[Pixel coordinate grounding data]
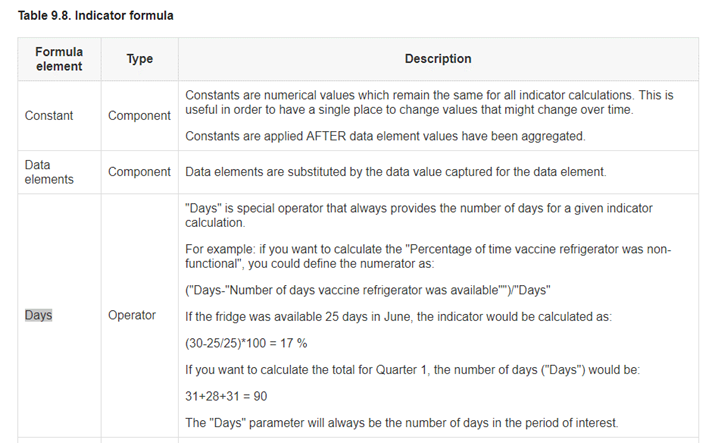Select the "Formula element" column header
This screenshot has height=443, width=712.
[x=59, y=59]

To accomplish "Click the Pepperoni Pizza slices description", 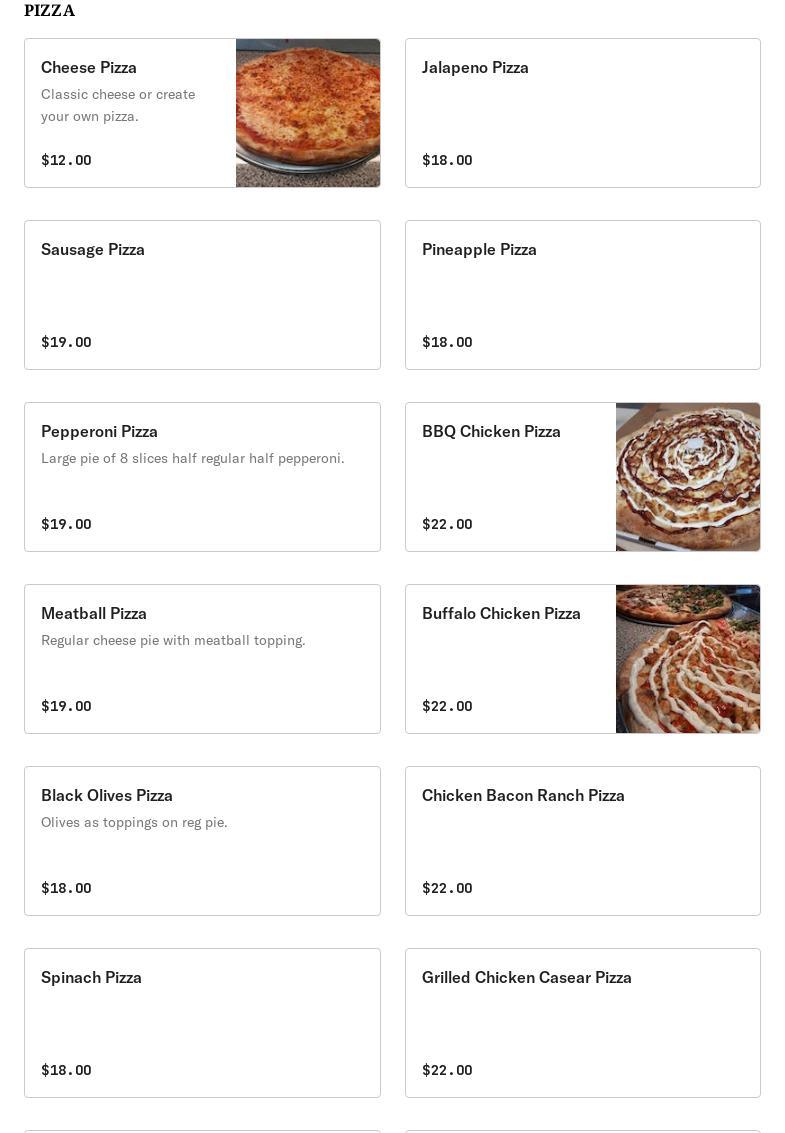I will [192, 458].
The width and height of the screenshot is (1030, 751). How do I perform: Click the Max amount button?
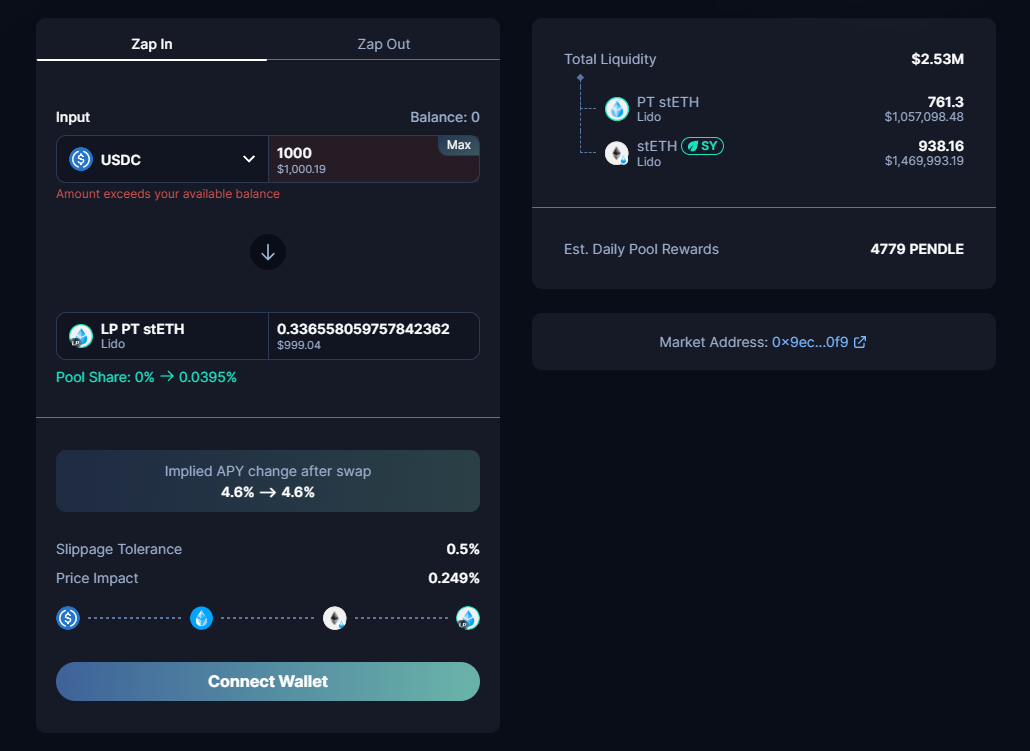click(459, 145)
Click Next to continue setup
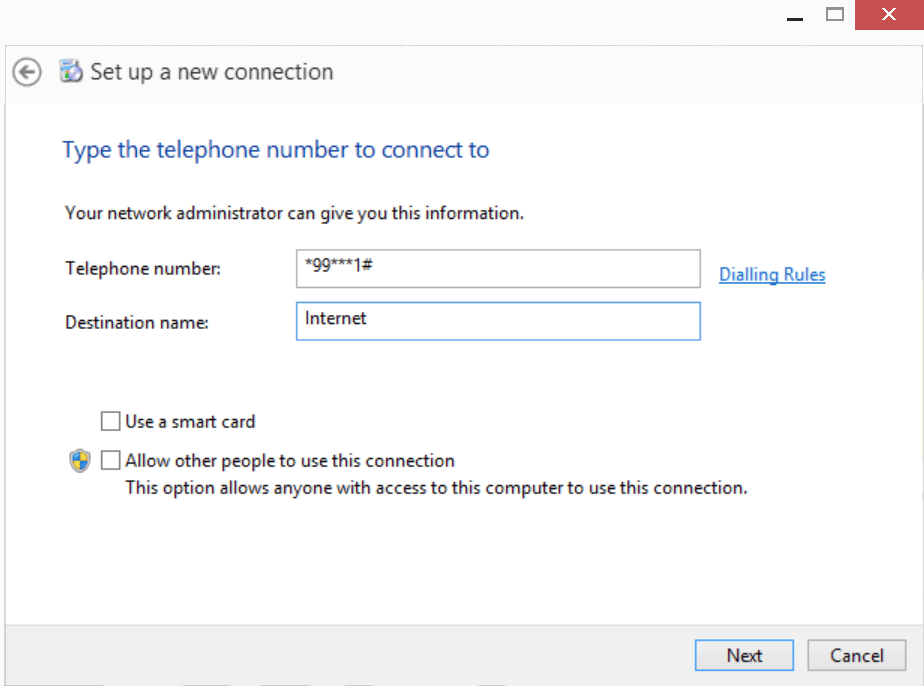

WORK INSTRUCTIONS: Quote, word for word and nothing more, every line from the line with "The width and" to the end of the entries, including both ends; skip any pictures.

EXERCISE RESULT:
The width and height of the screenshot is (1030, 751). How do I perform: Click the Max amount button?
click(459, 145)
Click Next to continue setup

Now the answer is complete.